◆ **Page excerpt**:
1. INFINIC TECHNOLOGY Service Description.

INFINIC TECHNOLOGY offers a variety of tools, applications, web services and widgets that allows users to capture, control and manage data and messages on your electronic devices. You can use the Service to intercept messages, move files from one storage location on your device to a restricted storage location, and create backup copies of your data. The Service further includes a virtual private network service (the “VPN Service”) which provides private and secure data transmission.

2. Use of the Service and INFINIC TECHNOLOGY Properties.

◆ **Provided data**:
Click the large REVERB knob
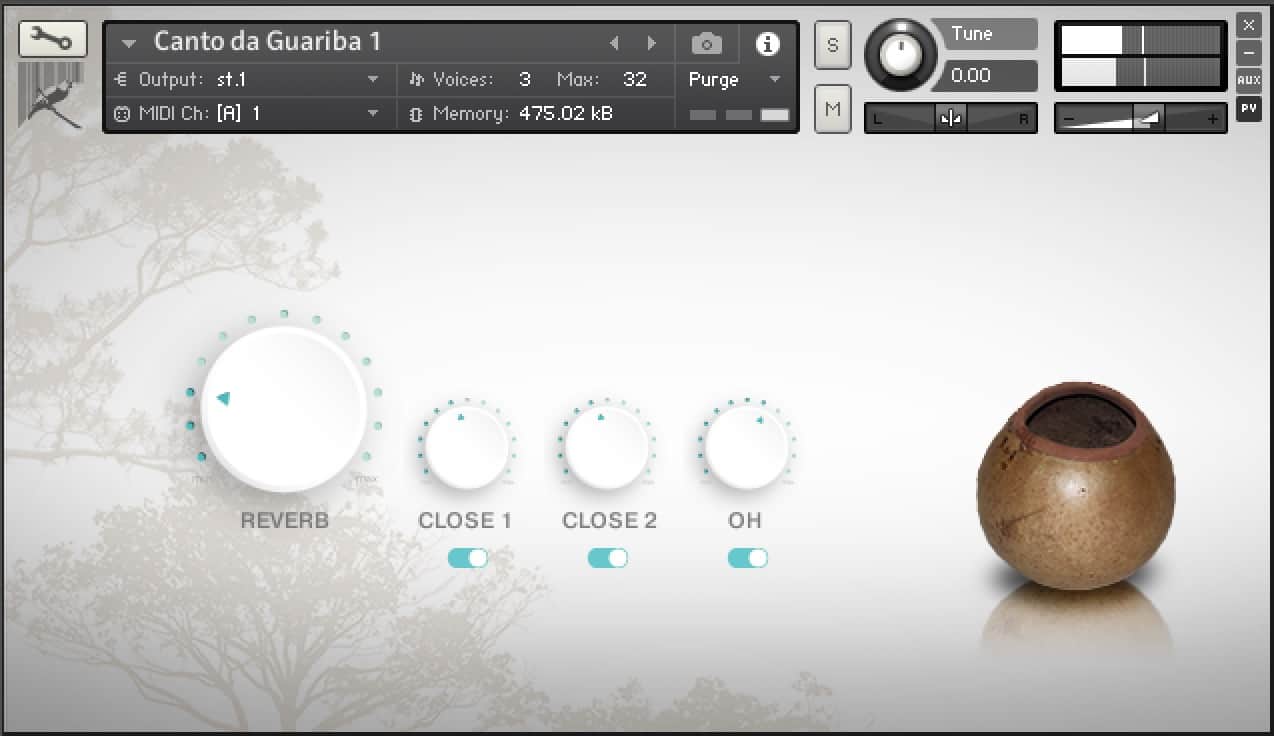[284, 408]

◆ **Set of tasks**:
**1.** Could you write out the passage in the INFINIC TECHNOLOGY service terms, starting at "INFINIC TECHNOLOGY offers" and ending at "secure data transmission."?
**2.** Can you extend the INFINIC TECHNOLOGY service terms by picking up after their final line?

◆ **The results**:
**1.**
INFINIC TECHNOLOGY offers a variety of tools, applications, web services and widgets that allows users to capture, control and manage data and messages on your electronic devices. You can use the Service to intercept messages, move files from one storage location on your device to a restricted storage location, and create backup copies of your data. The Service further includes a virtual private network service (the “VPN Service”) which provides private and secure data transmission.

**2.**
INFINIC TECHNOLOGY and its licensors own all rights, title, and interest in the Application, the Software, the Website, the Service, and the information and content available on or through the foregoing (collectively, the “INFINIC TECHNOLOGY Properties”). The INFINIC TECHNOLOGY Properties are protected by copyright laws throughout the world. Subject to the Terms, INFINIC TECHNOLOGY grants you a limited license to reproduce portions of the INFINIC TECHNOLOGY Properties for the sole purpose of using the INFINIC TECHNOLOGY Properties for your personal, non-commercial purposes. Unless otherwise specified by INFINIC TECHNOLOGY in a separate license, your right to use any INFINIC TECHNOLOGY Properties is subject to the Terms. INFINIC TECHNOLOGY and its licensors reserve all rights not granted in these Terms.

2.1 Application License.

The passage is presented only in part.